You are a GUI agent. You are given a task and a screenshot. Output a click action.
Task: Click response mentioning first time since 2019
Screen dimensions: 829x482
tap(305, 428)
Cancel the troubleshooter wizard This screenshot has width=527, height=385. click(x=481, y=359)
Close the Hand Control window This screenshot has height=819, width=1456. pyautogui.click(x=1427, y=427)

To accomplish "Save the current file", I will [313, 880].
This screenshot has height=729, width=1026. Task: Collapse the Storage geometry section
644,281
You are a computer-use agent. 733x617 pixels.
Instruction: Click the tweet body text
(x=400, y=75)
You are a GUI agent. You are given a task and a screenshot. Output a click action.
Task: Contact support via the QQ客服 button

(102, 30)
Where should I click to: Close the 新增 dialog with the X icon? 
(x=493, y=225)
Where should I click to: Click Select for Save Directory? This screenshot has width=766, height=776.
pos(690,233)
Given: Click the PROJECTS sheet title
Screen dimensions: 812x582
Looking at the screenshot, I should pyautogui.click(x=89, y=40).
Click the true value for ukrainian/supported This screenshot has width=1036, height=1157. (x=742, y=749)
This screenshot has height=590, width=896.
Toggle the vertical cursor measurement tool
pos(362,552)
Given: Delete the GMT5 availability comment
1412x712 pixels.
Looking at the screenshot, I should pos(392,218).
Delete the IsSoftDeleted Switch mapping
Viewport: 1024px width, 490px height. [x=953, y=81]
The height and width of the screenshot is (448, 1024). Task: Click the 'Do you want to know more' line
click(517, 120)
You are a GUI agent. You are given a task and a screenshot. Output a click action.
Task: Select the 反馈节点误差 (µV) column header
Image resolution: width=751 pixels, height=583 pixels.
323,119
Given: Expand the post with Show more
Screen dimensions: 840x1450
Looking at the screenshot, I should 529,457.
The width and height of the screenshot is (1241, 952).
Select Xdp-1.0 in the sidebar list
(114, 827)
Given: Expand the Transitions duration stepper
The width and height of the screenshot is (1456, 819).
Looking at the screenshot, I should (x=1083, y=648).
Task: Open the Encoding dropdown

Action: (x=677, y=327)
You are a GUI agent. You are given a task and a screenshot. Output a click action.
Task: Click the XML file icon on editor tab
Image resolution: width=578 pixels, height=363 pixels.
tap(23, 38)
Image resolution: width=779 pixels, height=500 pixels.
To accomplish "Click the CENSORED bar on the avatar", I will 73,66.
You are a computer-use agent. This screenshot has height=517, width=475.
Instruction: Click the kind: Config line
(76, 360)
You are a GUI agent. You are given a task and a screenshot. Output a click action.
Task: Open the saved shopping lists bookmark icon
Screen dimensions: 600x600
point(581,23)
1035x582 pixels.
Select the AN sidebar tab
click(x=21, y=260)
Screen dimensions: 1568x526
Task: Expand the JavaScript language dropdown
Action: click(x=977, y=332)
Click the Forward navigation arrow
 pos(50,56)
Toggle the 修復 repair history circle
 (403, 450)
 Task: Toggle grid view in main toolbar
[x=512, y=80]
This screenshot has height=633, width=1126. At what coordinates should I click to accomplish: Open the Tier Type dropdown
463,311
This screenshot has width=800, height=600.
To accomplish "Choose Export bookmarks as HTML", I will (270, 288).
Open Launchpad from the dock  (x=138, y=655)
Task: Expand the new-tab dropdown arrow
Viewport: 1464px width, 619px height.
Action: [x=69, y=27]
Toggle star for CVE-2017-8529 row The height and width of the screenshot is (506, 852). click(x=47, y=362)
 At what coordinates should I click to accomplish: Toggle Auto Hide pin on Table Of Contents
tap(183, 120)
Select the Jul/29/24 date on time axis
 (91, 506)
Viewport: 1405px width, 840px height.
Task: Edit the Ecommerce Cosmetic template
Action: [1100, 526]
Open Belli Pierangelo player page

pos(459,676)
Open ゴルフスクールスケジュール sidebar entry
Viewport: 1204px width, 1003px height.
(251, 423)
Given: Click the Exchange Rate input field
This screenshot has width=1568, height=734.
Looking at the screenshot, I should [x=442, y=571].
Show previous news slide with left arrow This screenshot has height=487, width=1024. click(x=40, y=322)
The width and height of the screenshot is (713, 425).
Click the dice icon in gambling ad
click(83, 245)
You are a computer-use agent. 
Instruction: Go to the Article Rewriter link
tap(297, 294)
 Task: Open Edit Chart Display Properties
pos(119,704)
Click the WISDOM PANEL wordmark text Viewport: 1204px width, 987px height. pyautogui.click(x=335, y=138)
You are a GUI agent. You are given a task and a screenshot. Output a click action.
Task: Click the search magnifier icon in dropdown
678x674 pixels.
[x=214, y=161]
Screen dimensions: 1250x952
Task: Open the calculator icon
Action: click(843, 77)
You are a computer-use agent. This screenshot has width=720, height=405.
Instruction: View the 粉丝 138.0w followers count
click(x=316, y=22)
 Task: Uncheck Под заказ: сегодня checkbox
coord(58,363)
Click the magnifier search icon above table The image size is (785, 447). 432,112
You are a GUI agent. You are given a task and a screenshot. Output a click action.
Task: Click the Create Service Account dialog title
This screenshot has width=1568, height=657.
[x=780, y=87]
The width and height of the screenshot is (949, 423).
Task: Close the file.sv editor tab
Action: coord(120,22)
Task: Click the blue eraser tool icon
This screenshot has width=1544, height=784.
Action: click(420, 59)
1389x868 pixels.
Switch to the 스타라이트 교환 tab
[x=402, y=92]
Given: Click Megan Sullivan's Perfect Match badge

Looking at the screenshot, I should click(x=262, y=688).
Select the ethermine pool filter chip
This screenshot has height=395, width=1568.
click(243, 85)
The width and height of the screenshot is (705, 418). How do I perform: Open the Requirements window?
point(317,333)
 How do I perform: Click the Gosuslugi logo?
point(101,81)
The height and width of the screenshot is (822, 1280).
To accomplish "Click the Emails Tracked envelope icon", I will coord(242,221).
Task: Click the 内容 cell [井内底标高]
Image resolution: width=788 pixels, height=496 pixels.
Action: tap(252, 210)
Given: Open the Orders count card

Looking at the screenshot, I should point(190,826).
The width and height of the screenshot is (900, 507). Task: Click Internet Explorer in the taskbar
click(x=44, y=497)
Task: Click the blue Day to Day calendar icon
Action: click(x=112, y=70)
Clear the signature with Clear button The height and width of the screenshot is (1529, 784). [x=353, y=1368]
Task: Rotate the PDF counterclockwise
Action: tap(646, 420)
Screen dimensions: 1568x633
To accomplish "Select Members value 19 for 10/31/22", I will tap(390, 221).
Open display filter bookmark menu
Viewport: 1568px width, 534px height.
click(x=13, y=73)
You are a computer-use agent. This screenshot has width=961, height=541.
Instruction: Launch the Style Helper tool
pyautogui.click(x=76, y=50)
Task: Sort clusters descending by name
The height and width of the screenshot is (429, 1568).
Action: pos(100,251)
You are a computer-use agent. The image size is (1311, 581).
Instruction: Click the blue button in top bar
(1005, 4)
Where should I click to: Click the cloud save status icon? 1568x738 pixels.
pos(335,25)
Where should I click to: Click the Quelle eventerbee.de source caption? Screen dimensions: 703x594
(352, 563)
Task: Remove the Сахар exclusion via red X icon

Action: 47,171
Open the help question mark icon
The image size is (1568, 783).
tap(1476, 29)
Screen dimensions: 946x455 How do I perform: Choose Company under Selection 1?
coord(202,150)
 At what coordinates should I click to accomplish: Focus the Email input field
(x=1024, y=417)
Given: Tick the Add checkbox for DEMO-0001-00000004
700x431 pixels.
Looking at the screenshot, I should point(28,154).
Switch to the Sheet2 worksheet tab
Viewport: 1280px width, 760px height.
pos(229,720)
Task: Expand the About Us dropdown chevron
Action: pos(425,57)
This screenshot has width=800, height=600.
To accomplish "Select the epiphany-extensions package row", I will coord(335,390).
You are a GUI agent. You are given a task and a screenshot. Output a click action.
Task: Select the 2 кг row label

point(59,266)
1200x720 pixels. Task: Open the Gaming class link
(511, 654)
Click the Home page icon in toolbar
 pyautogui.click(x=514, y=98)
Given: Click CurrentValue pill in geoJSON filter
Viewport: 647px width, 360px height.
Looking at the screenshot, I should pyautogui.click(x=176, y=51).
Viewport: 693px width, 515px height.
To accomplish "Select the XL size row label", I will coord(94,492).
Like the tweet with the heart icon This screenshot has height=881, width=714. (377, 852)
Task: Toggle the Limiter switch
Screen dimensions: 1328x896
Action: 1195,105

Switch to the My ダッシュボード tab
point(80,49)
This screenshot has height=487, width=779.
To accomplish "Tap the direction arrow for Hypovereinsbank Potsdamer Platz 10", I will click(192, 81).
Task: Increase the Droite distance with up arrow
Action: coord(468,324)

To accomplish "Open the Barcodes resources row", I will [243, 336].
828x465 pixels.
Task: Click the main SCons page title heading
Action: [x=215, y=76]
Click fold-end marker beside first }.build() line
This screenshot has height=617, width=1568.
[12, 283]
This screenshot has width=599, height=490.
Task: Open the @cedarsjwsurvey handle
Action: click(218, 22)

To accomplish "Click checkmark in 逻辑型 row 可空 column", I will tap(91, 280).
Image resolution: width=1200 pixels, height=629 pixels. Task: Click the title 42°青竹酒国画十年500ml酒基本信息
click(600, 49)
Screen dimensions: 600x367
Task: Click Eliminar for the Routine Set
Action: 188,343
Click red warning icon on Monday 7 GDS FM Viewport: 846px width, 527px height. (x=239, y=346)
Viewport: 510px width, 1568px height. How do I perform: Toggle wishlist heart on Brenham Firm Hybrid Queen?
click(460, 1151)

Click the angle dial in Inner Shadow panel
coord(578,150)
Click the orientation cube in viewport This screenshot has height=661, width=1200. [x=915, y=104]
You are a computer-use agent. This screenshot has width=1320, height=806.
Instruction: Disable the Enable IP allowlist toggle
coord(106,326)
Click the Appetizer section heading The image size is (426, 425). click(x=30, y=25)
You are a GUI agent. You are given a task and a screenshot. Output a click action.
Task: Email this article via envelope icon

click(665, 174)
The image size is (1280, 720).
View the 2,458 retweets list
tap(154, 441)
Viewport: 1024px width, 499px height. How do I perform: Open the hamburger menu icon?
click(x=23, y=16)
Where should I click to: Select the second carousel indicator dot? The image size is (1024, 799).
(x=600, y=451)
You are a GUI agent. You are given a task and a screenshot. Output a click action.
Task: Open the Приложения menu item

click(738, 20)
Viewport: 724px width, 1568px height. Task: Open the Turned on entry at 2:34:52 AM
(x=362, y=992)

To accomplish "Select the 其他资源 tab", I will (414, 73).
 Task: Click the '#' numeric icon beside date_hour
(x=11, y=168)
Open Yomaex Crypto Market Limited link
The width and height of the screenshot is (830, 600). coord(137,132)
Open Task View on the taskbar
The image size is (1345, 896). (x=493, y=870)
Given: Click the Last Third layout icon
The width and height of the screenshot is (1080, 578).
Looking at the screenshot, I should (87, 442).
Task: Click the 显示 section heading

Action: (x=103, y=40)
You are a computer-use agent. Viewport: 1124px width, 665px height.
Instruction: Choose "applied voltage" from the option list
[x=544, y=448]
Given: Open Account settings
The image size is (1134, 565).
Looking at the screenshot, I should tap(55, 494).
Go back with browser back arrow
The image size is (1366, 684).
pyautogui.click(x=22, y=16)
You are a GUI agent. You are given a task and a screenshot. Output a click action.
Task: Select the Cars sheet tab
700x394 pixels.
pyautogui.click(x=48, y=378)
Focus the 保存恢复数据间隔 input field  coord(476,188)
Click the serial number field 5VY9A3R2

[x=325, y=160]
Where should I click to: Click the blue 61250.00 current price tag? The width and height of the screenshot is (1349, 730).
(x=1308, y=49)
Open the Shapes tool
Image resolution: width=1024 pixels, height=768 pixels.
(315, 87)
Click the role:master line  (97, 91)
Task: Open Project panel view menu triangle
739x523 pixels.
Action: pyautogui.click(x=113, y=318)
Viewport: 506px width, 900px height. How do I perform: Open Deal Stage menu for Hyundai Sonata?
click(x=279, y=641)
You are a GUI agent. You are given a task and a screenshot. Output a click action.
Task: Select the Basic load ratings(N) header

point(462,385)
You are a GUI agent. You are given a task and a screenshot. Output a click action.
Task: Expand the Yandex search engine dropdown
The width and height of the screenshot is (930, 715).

=======

## WHAT IS NEEDED:
Could you repeat exactly the lines above from the line with "Cancel the troubleshooter" up to and including the line with "This screenshot has height=590, width=896.", and only those?

## RESULT BELOW:
Cancel the troubleshooter wizard This screenshot has width=527, height=385. click(x=481, y=359)
Close the Hand Control window This screenshot has height=819, width=1456. pyautogui.click(x=1427, y=427)

To accomplish "Save the current file", I will [313, 880].
This screenshot has height=729, width=1026. Task: Collapse the Storage geometry section
644,281
You are a computer-use agent. 733x617 pixels.
Instruction: Click the tweet body text
(x=400, y=75)
You are a GUI agent. You are given a task and a screenshot. Output a click action.
Task: Contact support via the QQ客服 button

(102, 30)
Where should I click to: Close the 新增 dialog with the X icon? 
(x=493, y=225)
Where should I click to: Click Select for Save Directory? This screenshot has width=766, height=776.
pos(690,233)
Given: Click the PROJECTS sheet title
Screen dimensions: 812x582
Looking at the screenshot, I should pyautogui.click(x=89, y=40).
Click the true value for ukrainian/supported This screenshot has width=1036, height=1157. (x=742, y=749)
This screenshot has height=590, width=896.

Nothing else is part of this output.